- [Exercise aim]: Scan the records for "Pepper". Report each line that includes it.

Data extract section start

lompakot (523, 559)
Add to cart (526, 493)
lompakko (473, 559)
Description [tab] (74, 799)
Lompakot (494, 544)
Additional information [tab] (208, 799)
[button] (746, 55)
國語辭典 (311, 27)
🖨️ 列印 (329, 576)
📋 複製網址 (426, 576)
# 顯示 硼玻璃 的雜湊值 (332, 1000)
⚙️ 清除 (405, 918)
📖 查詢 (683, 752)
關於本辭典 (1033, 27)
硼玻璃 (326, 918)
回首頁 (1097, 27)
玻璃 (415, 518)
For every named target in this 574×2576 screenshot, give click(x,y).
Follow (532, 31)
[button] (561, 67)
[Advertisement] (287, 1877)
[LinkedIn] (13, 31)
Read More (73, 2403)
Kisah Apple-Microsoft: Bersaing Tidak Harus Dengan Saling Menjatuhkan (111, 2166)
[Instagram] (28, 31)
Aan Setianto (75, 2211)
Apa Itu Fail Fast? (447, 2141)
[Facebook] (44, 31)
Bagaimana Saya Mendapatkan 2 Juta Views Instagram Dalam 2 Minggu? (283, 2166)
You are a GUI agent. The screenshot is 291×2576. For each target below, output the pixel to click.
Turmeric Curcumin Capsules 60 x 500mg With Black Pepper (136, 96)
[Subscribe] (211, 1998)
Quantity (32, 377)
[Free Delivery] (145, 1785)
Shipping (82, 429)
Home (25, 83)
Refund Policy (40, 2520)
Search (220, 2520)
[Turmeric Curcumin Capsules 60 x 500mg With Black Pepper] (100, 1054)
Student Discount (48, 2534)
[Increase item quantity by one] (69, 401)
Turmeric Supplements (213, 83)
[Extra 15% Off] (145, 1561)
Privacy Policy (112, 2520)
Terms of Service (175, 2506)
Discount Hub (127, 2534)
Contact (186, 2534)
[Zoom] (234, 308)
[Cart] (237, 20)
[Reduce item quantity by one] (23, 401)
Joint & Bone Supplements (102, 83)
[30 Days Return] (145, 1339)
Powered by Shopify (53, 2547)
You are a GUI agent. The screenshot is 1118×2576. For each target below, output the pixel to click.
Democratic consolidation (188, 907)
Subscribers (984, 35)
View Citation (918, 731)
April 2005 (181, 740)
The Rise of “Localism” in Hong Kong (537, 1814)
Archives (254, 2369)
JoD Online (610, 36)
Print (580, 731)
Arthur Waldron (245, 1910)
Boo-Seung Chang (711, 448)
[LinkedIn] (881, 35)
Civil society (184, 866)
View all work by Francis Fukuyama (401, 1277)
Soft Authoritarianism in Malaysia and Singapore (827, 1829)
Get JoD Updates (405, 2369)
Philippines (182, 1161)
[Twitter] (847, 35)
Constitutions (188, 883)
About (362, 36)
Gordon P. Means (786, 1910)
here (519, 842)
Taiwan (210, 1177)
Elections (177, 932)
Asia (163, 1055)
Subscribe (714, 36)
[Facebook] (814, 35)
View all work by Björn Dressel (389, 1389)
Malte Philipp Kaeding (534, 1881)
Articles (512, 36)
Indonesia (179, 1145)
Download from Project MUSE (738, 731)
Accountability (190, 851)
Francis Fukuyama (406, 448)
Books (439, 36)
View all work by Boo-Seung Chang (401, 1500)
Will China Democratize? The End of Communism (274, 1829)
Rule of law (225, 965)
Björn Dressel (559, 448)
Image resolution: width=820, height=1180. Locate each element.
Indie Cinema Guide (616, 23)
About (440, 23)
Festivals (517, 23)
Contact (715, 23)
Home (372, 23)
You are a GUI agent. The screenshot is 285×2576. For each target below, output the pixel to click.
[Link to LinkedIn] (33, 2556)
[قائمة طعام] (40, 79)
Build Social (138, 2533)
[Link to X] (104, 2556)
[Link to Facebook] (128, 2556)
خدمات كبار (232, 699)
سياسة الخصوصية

Data extract section end

- [The answer]:
Turmeric Curcumin Capsules 60 x 500mg With Black Pepper (136, 96)
[Turmeric Curcumin Capsules 60 x 500mg With Black Pepper] (100, 1054)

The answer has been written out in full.